_PASSAGE SHOWN_:
Amtrak officials said in a news release Friday that flooding has diverted freight train traffic onto tracks used by the passenger train service.
Service between Chicago and St. Louis and between San Antonio and Fort Worth will continue as usual.
No substitute transportation is available other than the scheduled Trinity Railway Express commuter train service between Fort Worth and Dallas, which is ticketed separately.
Some tickets are available for those willing to travel alternate routes between Illinois or Missouri and Texas using the Amtrak Southwest Chief and the Amtrak Heartland Flyer.
Two Missouri levees overtopped
Officials have issued a mandatory evacuation order for some residents of a central Missouri county where the Missouri River has topped a levee.
KRCG reports Howard County emergency management co-director Bill John said the levee near Petersburg is expected to fail soon.
The evacuation includes residents in Franklin, New Franklin and essentially all of the Missouri River bottom from Petersburg to Rocheport.
Also, levees in rural areas of a northeast Missouri county were overtopped Thursday, flooding several thousand acres of farmland.

_WRITTEN TASK A_: In the flooding report, translate this sentence into Spanish: "Service between Chicago and St. Louis and between San Antonio and Fort Worth will continue as usual."
_WRITTEN TASK B_: Name every town listed in the flooding report's sentence that begins "The evacuation includes residents".
_WRITTEN TASK C_: According to the flooding report, who said the levee near Petersburg is expected to fail soon?

_MATERIAL SHOWN_:
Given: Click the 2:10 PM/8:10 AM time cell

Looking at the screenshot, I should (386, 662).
--
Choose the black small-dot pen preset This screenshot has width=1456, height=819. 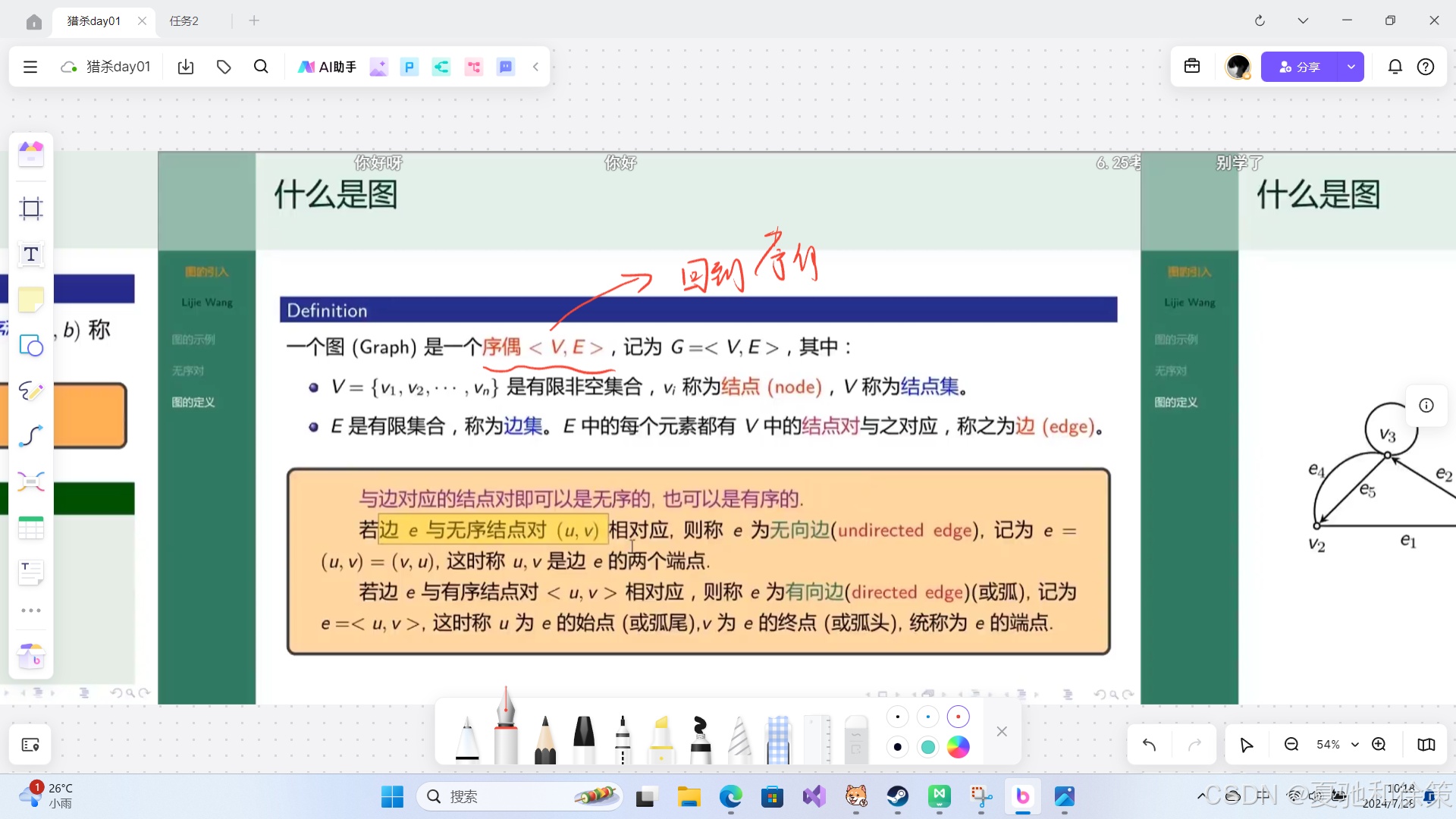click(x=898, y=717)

_TASK OUTPUT A_: El servicio entre Chicago y St. Louis y entre San Antonio y Fort Worth continuará con normalidad.

_TASK OUTPUT B_: Franklin, New Franklin, Petersburg, Rocheport

_TASK OUTPUT C_: Bill John, the Howard County emergency management co-director.